Now what I suspect is happening, is that sometimes the Editor is still updating while the key states change and then it sets the ‘needsGuiUpdate’ back to false when in fact, the Processor has just set that it needs to do an update moments before.

I have experimented with adding a CriticalSection, and using a ScopedLock in the private methods for setting / getting the value of the ‘needsGuiUpdate’ bool.
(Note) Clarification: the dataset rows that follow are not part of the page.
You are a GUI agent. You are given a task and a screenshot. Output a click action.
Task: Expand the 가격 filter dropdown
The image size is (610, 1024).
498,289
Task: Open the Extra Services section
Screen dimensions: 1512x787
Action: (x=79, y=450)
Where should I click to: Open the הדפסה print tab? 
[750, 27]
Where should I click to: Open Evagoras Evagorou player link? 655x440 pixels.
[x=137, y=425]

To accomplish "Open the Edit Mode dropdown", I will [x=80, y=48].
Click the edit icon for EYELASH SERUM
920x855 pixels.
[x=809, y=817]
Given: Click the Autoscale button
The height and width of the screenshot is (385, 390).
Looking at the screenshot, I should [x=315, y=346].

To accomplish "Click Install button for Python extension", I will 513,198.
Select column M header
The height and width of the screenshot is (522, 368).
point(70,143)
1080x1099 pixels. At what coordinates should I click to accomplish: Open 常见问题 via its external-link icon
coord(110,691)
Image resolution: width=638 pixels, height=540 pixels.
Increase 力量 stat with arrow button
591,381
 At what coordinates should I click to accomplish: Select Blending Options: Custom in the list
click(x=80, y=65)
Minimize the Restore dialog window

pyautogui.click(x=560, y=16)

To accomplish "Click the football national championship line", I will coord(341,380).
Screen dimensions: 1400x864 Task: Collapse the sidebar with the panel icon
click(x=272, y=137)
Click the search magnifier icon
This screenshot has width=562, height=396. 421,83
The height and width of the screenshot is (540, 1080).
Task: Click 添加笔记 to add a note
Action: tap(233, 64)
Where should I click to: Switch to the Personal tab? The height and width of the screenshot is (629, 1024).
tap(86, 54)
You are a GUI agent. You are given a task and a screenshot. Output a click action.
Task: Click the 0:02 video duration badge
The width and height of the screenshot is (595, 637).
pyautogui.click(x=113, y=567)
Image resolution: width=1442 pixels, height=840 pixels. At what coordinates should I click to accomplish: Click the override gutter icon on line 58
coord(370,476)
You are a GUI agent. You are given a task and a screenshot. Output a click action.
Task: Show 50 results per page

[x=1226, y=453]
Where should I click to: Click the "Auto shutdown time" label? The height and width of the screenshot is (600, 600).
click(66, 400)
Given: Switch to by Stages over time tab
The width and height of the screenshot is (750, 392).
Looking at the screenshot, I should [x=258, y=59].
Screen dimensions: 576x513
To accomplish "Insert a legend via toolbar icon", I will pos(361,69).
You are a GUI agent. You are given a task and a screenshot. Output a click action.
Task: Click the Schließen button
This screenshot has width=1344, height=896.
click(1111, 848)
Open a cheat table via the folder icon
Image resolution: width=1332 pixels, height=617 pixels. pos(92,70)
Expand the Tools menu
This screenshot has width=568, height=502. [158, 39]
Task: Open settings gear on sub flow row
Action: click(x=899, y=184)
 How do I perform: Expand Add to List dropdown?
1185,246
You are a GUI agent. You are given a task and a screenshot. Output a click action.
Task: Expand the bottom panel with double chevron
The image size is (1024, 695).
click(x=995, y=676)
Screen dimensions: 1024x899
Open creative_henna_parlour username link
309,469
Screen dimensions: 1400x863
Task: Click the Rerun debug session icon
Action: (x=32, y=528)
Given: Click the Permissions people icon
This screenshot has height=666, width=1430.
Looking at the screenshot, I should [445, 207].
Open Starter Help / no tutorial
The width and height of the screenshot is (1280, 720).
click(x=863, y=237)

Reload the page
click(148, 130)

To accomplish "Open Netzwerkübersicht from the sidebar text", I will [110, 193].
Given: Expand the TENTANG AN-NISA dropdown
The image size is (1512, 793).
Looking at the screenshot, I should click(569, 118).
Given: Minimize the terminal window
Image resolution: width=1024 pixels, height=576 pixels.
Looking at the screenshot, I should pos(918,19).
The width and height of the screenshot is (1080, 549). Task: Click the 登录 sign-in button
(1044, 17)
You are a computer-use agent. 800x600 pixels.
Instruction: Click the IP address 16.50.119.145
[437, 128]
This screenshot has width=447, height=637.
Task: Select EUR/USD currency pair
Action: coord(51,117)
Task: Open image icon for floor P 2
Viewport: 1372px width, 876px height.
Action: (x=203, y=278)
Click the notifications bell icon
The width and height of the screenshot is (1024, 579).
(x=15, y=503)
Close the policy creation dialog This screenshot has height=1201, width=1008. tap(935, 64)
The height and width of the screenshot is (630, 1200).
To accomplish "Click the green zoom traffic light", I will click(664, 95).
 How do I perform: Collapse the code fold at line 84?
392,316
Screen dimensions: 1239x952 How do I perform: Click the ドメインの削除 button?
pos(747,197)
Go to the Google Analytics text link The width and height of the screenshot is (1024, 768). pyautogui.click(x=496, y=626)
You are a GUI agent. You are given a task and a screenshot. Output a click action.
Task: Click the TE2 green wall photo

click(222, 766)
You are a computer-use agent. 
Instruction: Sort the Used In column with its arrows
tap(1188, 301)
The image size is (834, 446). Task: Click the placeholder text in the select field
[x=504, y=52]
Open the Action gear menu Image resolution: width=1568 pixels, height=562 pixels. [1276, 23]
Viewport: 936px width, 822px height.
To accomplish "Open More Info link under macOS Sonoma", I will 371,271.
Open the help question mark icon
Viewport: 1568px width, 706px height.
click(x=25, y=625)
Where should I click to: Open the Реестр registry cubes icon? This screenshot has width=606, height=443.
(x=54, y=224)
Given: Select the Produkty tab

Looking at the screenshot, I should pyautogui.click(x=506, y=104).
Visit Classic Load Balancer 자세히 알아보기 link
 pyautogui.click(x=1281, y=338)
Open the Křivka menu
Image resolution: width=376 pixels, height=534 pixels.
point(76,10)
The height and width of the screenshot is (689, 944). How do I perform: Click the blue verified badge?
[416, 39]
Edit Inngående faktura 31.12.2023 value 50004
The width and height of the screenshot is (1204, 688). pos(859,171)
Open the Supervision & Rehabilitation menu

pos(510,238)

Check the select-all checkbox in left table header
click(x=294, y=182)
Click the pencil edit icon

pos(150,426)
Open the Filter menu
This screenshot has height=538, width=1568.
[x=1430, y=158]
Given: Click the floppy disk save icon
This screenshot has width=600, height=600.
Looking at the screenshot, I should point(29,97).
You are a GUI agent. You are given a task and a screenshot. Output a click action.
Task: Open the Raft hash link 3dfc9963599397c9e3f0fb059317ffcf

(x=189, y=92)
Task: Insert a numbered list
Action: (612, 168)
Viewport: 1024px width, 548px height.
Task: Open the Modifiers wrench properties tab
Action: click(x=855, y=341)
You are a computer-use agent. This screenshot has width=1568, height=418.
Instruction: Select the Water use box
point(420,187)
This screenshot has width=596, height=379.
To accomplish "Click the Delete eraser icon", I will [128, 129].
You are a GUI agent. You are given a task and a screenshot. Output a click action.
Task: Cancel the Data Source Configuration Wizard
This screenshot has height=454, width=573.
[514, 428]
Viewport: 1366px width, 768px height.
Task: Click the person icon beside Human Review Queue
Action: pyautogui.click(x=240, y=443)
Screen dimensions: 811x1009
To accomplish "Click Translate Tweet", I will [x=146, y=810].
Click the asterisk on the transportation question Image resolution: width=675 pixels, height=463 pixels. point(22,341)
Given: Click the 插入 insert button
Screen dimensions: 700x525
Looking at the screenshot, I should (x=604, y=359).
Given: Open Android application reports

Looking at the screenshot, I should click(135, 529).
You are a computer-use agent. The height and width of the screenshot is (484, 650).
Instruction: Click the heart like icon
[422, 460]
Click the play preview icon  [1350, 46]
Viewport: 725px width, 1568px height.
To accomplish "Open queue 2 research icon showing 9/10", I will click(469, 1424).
However, the more I thought about this I realised that this doesn’t actually help since the editor can still call the ‘set_needs_gui_update(false)’ method when the lock is not in effect. I essentially have the same problem.

What would be the best approach for this?

EDIT: I mean… I have also experimented with putting the call to ‘set_needs_gui_update(false)’ at the top of the update code in the editor. This solves the problem, but what if in some case it needed to go at the end? How would you solve that? I am still not convinced that simply doing that is the best approach.

That’s how it works. Say needsGuiUpdate is an atomic_bool. You make all your changes on the writing thread and, at the end, you say needsGuiUpdate.store (true, std::memory_order_release). Then on the reading thread, if (needsGuiUpdate.exchange (false, std::memory_order_acquire)) then you update the GUI. You can omit the memory order args and leave the default (sequentially consistent), I wrote them to remark that you release after writing and acquire before reading. Of course, if you’re reading and writing many pieces of data, you may read an inconsistent set: you’re guaranteed to read everything updated until the last release, but you may get some changes after it. To avoid that, you need some way of synchronizing the whole thing, like some kind of FIFO, or a single structure that’s atomically swapped at release and acquire.

Ah interesting. Thanks I will take a look into this more on the morrow with a fresh head.